Last week, with these tools, I started pulling items off that backlog. Features I had been deferring — not because I did not understand the code, but because the effort felt disproportionate — suddenly took a fraction of the time. Features I had wanted to ship for years were within reach. The work felt almost light.
That was the first realization. I could do things I had always wanted to do but had judged not worth the cost.
The second realization arrived soon afterwards, and it was less pleasant.
The gravity of existing code
For a long time, rqlite’s real advantage was not that its source code was secret. It has an MIT license. Anyone can read it.
The advantage was that it existed.
A working, mature distributed database, already handling consensus, already embedding SQLite, already in production. If you wanted a new feature in a SQLite-based distributed database, the path of least resistance was to build it in rqlite, or fork rqlite, or contribute to rqlite. The code base had gravity. Starting from scratch meant reproducing years of work — the architecture, the edge cases, the failure modes, the lessons learned. Nobody was going to do that just to add one feature.
That gravity was the moat. Not secrecy. Not even the specific design ideas, though those mattered. The moat was the sheer accumulated investment embodied in a working system. The fact that all that code was already written and already worked.
What changed
These tools do not just make it easier to change rqlite. They make it easier to build something new.

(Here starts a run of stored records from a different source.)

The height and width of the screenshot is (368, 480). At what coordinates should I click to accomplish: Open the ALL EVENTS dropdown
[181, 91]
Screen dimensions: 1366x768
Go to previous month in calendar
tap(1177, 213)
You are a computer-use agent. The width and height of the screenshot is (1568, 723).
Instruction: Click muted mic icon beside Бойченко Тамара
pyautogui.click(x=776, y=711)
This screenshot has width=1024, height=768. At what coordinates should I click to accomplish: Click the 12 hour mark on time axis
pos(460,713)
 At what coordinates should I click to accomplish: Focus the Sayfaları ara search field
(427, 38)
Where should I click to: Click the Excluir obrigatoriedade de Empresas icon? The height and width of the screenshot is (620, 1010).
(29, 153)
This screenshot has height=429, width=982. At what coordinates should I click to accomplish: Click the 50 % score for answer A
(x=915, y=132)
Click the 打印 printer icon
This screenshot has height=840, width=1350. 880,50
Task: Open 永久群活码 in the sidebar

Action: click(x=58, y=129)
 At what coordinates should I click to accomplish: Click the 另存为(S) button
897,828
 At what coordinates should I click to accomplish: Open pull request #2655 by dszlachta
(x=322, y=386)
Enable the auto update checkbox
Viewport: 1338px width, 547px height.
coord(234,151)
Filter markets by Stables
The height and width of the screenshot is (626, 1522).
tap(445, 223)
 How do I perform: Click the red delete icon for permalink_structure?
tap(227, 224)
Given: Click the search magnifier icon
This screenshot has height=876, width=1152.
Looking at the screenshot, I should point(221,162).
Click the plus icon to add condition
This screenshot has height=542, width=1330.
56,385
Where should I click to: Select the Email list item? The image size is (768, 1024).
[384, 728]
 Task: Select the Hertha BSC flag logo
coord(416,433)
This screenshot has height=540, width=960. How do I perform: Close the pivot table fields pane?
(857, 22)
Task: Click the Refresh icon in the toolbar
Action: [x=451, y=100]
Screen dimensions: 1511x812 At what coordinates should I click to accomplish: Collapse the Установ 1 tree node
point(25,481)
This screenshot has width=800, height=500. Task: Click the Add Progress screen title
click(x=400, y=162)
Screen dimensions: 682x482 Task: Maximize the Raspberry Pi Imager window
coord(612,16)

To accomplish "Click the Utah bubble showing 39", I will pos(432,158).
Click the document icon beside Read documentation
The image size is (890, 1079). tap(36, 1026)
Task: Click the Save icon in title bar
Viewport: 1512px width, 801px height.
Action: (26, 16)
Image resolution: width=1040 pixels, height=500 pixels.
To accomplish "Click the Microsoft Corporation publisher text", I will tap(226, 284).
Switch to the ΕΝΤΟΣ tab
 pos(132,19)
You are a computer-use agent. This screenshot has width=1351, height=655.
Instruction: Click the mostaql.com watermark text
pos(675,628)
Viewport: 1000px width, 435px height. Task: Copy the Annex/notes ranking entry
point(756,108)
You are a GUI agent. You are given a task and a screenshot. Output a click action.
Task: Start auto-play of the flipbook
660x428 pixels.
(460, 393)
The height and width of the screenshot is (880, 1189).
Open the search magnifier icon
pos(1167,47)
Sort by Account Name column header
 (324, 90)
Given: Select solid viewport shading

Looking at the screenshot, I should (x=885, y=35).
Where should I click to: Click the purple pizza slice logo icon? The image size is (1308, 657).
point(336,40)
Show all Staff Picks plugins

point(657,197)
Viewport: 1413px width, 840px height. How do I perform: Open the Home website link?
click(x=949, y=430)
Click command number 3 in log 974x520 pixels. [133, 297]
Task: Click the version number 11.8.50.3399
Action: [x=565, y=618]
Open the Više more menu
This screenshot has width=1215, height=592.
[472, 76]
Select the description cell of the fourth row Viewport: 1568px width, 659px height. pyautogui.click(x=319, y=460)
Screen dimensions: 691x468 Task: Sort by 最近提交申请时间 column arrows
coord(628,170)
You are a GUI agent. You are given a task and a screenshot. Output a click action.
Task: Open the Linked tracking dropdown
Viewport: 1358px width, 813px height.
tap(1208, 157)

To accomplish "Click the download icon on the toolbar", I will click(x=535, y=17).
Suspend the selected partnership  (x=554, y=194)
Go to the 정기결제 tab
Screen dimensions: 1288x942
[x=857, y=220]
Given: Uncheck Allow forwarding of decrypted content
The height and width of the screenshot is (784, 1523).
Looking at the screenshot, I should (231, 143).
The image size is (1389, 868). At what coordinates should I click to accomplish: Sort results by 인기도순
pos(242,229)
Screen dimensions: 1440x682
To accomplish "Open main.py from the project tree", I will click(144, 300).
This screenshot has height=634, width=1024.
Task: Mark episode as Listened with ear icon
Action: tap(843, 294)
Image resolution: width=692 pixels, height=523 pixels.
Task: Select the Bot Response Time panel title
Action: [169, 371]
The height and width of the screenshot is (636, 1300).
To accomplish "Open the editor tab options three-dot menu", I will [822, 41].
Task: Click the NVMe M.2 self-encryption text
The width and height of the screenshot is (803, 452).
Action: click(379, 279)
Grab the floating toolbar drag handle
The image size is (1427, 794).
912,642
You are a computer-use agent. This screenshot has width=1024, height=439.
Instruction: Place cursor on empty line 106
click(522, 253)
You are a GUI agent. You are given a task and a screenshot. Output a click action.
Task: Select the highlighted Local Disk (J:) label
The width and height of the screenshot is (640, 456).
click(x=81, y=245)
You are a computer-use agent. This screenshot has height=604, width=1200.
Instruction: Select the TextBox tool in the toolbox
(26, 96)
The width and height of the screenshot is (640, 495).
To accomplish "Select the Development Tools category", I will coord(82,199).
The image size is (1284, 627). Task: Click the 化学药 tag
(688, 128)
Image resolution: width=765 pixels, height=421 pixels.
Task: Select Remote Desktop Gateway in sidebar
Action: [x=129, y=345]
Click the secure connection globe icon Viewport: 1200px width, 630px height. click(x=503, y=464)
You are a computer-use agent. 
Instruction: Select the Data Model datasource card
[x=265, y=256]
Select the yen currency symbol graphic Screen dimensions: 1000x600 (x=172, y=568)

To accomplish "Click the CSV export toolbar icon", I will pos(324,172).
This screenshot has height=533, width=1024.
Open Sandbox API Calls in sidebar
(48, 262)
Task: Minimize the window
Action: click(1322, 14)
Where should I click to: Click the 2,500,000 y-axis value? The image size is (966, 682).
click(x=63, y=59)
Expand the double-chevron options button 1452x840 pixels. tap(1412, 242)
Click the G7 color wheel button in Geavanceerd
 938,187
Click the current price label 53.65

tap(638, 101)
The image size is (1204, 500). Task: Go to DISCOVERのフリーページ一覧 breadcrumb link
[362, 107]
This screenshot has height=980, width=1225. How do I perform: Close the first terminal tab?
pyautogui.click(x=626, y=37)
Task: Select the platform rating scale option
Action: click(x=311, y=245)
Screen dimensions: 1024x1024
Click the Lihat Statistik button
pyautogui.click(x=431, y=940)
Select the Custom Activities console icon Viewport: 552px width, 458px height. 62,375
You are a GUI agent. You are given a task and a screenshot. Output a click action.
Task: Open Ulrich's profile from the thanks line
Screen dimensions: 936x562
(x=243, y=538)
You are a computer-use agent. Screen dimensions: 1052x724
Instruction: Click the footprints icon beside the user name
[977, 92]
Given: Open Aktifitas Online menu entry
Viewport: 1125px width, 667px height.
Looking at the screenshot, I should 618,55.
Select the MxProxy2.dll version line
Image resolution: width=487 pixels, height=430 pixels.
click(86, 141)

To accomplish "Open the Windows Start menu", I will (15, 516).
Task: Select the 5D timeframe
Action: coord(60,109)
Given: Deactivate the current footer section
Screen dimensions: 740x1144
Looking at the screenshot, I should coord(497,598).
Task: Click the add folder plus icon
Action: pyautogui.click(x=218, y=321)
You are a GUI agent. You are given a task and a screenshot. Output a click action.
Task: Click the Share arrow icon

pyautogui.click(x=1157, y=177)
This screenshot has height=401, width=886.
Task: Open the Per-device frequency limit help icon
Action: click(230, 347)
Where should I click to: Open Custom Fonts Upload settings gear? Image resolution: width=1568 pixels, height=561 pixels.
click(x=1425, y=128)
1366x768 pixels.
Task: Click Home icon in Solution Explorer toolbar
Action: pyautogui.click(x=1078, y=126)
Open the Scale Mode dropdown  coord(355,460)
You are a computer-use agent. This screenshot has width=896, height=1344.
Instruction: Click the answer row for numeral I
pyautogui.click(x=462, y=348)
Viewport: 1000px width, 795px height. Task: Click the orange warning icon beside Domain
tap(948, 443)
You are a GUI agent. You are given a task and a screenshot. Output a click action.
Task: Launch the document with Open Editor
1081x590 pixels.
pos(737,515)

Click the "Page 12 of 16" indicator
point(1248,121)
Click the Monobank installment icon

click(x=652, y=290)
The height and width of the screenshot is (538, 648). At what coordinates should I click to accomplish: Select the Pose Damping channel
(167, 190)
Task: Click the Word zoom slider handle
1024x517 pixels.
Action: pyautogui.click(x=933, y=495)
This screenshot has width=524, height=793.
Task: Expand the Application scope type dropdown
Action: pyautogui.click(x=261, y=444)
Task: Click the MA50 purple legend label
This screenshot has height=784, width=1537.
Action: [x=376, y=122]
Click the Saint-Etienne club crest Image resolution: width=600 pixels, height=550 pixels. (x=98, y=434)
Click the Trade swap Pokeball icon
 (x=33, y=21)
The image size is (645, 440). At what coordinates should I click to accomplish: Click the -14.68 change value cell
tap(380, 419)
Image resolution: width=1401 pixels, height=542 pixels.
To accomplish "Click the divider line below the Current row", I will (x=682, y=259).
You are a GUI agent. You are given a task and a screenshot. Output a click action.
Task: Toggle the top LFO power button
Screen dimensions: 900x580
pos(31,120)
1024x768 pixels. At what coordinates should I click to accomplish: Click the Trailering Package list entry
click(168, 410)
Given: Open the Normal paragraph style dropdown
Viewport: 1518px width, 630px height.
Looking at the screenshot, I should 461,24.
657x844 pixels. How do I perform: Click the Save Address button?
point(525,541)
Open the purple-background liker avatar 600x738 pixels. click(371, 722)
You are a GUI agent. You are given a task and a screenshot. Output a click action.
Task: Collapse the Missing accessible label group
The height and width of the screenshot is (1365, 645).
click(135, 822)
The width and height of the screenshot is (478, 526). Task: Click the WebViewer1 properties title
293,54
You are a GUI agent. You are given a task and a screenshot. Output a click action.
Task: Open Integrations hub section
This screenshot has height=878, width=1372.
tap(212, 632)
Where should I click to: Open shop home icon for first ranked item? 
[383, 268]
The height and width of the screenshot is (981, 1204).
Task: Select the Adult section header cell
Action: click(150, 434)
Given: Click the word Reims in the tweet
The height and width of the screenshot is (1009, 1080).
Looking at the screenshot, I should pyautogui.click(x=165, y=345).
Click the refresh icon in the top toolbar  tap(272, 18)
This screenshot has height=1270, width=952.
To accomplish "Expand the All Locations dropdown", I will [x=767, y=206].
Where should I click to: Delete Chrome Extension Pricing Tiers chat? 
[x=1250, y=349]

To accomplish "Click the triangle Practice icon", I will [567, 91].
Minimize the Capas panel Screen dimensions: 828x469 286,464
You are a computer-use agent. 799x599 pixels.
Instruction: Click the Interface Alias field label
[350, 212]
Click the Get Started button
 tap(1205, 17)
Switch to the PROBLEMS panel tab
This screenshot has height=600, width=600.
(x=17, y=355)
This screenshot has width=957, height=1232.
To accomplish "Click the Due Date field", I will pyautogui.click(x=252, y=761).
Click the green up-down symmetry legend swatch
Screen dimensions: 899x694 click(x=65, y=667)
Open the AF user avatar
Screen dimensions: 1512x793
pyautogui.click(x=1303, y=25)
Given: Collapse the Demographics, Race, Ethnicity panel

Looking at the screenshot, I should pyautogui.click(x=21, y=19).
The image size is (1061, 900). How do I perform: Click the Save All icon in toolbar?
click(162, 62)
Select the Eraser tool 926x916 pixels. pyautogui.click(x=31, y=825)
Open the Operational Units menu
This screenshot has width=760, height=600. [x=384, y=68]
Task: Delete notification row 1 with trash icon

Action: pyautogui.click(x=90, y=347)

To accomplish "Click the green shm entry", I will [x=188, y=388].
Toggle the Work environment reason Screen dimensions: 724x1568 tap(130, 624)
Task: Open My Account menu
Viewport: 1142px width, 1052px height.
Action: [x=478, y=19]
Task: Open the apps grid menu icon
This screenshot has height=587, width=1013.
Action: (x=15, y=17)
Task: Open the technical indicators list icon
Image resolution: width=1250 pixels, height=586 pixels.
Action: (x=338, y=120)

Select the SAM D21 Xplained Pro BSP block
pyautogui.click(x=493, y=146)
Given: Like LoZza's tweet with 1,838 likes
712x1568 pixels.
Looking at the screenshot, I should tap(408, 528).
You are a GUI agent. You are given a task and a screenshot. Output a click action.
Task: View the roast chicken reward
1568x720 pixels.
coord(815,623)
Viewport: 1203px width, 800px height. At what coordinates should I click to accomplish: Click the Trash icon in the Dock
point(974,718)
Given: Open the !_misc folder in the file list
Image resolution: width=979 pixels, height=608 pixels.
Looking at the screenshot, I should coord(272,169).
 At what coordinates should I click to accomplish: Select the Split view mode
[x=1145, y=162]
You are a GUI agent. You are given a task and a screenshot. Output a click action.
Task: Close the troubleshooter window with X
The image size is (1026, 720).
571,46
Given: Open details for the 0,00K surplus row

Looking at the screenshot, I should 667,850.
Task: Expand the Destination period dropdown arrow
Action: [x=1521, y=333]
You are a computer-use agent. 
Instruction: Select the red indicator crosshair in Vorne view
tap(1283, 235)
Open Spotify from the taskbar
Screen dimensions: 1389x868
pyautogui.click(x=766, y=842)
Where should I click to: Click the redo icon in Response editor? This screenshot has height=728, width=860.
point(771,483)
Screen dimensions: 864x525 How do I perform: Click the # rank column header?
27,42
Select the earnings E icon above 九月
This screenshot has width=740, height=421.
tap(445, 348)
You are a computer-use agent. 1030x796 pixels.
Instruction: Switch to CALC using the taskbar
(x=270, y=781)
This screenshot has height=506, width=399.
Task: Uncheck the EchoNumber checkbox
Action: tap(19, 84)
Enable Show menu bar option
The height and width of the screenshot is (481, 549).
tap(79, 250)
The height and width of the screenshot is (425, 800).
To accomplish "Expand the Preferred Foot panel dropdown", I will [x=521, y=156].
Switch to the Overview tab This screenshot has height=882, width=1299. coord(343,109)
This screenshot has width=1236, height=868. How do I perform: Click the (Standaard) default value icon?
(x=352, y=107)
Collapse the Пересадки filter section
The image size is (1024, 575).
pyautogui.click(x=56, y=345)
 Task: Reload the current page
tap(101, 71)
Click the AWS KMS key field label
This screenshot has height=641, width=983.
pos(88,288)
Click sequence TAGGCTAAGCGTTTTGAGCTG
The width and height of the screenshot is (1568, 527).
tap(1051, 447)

The cost of getting a new system to the point where rqlite already stands has dropped sharply. Not to zero — distributed systems are still hard, and production experience still matters. But the gap between a mature code base and a fresh start is no longer what it was. The advantage of already existing, of having the code written and the edge cases handled, counts for less than it did a year ago.
That is what unsettled me. The threat was never that someone would fork rqlite and add a feature. The threat is that someone will build their own distributed database and add that feature faster than I would have thought possible. The pre-existence of a well-structured codebase — all that accumulated work — simply matters less now.
Both directions
But this cuts both ways.
The same tools that lower the barrier for others have cleared my own backlog. Features that sat for years because the effort was disproportionate are now shipping. rqlite is improving faster than it has in a long time, and the work is genuinely enjoyable.
The comfort is gone, though. Even open-source projects have competitors, and their maintainers have access to the same tools I do. If a feature people want sits on my list too long, someone else will ship it in their own system. That pressure focuses the mind.
Years ago I wrote that the real value in open source was never the code but the team behind it, and that remains true. But what has changed is how quickly someone else can close the gap.
The source code was the moat. But not anymore.